F RESH signs of a recovery in the UK housing sector helped nudge Britain’s benchmark share index higher yesterday, with several traders expecting more minor gains over the coming month.
The blue-chip FTSE 100 index closed up 0.6 per cent, or 37.60 points, at 6,611.94 points.
A survey by the Royal Institution of Chartered Surveyors (RICS) showing UK house prices were rising at their fastest pace in seven years lifted investor sentiment and boosted banking and construction stocks.
The FTSE has slipped back after racing to a 13-year high of 6,875.62 points in late May although it is still up 12 per cent since the start of 2013.
The index has struggled to hold above the 6,600 point level over the past month, with gains on global equity markets capped by expectations that the US Federal Reserve may start in September to slowly tighten monetary policy measures that have driven much of this year’s stock market rally.
Darren Easton, director of trading at Logic Investments, expected the FTSE 100 to make minor gains over the coming month but was more bullish on the longer-term outlook.
“We should drift higher until early September. We’re still pretty bullish,” said Easton, who bought a position on the FTSE 100 at 6,575 points and sold out at 6,600 points on Tuesday.
Signs of a gradual recovery in the UK economy is giving the market momentum.

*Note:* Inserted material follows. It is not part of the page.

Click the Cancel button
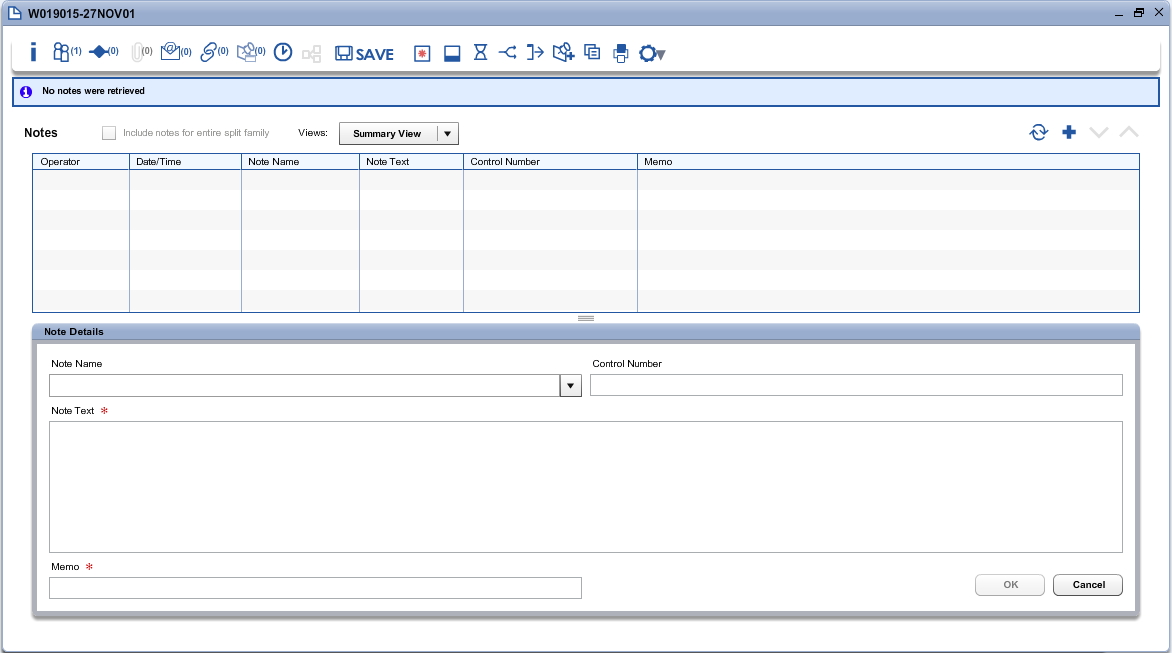The image size is (1172, 653). [x=1088, y=585]
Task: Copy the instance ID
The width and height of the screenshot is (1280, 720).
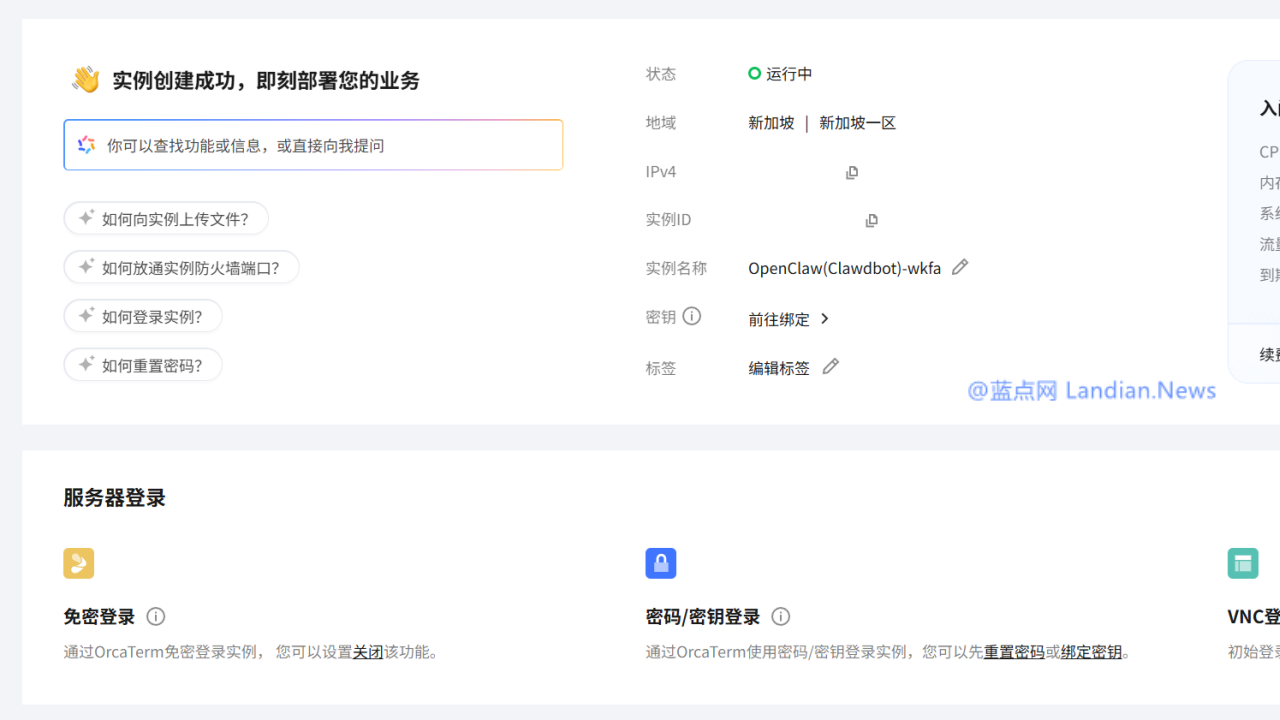Action: [x=870, y=220]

Resurgent property prices have also fuelled concerns about rising inflation, but other traders said the improving property market would buoy UK stocks closely linked to the domestic economy since the confidence of many British consumers is tied to their house prices.
Gerard Lane, UK equity strategist at Shore Capital, said it would be good for UK banks, builders and retail stocks.
The FTSE 350 Banking Index rose 0.4 per cent yesterday, as did the FTSE 350 Construction & Materials Index .
“Overall, the data today supports our thesis that those companies with a high degree of exposure to the pick-up in the domestic economy could be expected to benefit the most from the housing market pick-up,” he said.
EGR Broking managing director Kyri Kangellaris was more cautious, however, arguing that the fact that the FTSE 100 had not managed to get back to its May peaks could be a negative sign.
“A failure to get up to the old highs and take them out is not a good sign. For this month, we might be range-bound, and I wouldn’t look to buy up here,” he said. “A lot of stocks have had a good run and are running out of steam a little bit.”
GlaxoSmithKline also rose to add points to the FTSE 100 after winning US regulatory approval for a drug to treat the most common strain of HIV, the virus that causes the Aids disease.